I note the point on the terminology of immigration bail. We reflected on the language and determined to choose it, because we believe that it is already commonly understood among practitioners in the system and should therefore aid attempts to understand the system better. It is not in any sense an effort to give some sort of criminal context nor to change policy in any way. It is, rather, using a term that is already used in many contexts that would continue to be covered in respect of the provisions that clause 29 and schedule 5 seek to operate.
I recognise the extension that has been highlighted in the different forms of leave. In our judgment, it would make it more complex to try to self-categorise and we therefore, in drafting the Bill, felt that the term bail reflected the right approach and terminology. I take on board the genuine sentiment behind the amendments, but with the clarity that I have given on there being no change in emphasis, policy or the manner in which anyone would be viewed or treated under the provisions, I hope that Members will withdraw their amendment.
I will not go through the exhaustive list of provisions. Amendments 199 and 200 attempt to take action on the length of time for which someone can be held in detention, with amendment 199 requiring that bail hearings should be automatic and held on a more regular basis than is currently the case.
The Bill does not discuss the use of detention centres in great detail, and it may not be the time and place to have that debate. However, I hope we can use the scope of the Bill to take action to prevent and reduce the inhumane practice of detaining men, women and children in detention centres for over-long periods of time.
In fact, some of the changes that the UK Government intend to make in schedule 5 may prolong the time for which someone is held in detention. Justice and the Law Society of Scotland have expressed concern that the proposals in schedule 5 will have a significant effect on the ability of the first-tier tribunal to provide an effective safeguard against prolonged detention.
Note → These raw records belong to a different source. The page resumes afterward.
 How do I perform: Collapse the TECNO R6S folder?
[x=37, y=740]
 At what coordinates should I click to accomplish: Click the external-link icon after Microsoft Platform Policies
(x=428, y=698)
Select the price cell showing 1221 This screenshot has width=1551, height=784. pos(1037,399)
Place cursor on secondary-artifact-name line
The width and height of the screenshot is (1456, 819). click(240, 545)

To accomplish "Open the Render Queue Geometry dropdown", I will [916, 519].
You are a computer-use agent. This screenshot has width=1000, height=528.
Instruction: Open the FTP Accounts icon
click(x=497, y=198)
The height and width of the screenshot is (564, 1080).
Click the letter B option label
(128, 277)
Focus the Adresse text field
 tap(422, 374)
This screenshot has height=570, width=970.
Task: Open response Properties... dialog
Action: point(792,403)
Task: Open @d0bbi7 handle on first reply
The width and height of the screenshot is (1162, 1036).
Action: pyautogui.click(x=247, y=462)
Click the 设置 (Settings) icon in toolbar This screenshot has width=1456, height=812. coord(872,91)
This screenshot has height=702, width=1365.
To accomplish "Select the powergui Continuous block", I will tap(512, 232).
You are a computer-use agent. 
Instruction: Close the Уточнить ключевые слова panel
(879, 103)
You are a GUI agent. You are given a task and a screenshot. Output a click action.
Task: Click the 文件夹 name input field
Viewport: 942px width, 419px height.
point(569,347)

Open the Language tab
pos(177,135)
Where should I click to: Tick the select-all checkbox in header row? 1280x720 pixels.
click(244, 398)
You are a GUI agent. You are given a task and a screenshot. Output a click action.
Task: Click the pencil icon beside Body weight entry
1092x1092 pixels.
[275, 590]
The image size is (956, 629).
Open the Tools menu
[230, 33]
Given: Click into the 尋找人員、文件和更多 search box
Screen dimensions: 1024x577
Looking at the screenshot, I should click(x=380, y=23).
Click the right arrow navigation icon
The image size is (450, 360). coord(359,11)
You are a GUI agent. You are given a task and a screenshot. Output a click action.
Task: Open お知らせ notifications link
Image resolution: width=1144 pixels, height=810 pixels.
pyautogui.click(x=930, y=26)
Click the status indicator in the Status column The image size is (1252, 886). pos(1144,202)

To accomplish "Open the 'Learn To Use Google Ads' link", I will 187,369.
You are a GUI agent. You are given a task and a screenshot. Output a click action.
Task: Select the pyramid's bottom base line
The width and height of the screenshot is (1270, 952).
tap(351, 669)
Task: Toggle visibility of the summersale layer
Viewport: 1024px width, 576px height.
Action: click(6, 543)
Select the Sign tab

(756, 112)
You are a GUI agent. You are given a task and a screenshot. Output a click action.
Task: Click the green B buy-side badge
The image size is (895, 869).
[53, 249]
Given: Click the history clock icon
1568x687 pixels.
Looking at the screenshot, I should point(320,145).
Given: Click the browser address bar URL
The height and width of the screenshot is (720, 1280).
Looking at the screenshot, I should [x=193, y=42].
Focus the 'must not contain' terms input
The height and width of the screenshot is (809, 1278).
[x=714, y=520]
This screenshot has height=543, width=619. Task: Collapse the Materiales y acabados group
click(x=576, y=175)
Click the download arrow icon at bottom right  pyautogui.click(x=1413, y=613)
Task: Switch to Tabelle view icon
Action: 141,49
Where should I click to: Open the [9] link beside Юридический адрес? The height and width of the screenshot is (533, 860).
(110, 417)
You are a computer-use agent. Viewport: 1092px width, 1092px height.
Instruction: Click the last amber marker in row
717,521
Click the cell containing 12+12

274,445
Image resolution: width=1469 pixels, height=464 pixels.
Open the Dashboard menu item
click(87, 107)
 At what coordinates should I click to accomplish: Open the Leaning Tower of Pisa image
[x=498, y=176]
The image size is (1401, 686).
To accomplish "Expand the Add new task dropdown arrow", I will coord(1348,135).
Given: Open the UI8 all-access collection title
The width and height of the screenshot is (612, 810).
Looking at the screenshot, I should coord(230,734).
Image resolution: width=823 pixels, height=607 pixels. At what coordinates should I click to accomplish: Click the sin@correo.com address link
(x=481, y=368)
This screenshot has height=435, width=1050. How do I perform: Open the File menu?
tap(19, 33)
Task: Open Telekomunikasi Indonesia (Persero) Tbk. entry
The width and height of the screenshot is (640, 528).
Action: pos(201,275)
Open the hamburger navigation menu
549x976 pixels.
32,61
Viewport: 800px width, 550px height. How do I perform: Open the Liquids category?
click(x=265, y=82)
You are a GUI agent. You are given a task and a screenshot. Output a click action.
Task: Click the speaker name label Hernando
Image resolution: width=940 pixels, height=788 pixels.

Schedule 5 extends the powers of the Home Secretary to unparalleled and worrying levels. The amendments submitted by my party and by the Labour party aim to take that power back from the Home Secretary and place it back in the hands of the correct and appropriate authorities. We should all be concerned that the Bill would provide the Home Secretary with the power to override a decision that has been made by an independent tribunal court. In its briefing, Justice highlighted the views of Lord Justice Neuberger who claimed:
“A statutory provision which entitles a member of the executive to overrule a decision of the judiciary merely because he does not agree with it would not merely be unique in the laws of the United Kingdom, it would cut across two constitutional principles which are also fundamental components of the rule of law.”
For the second time in a matter of days I find myself agreeing with a Lord, and therefore urge the Minister to accept the amendments.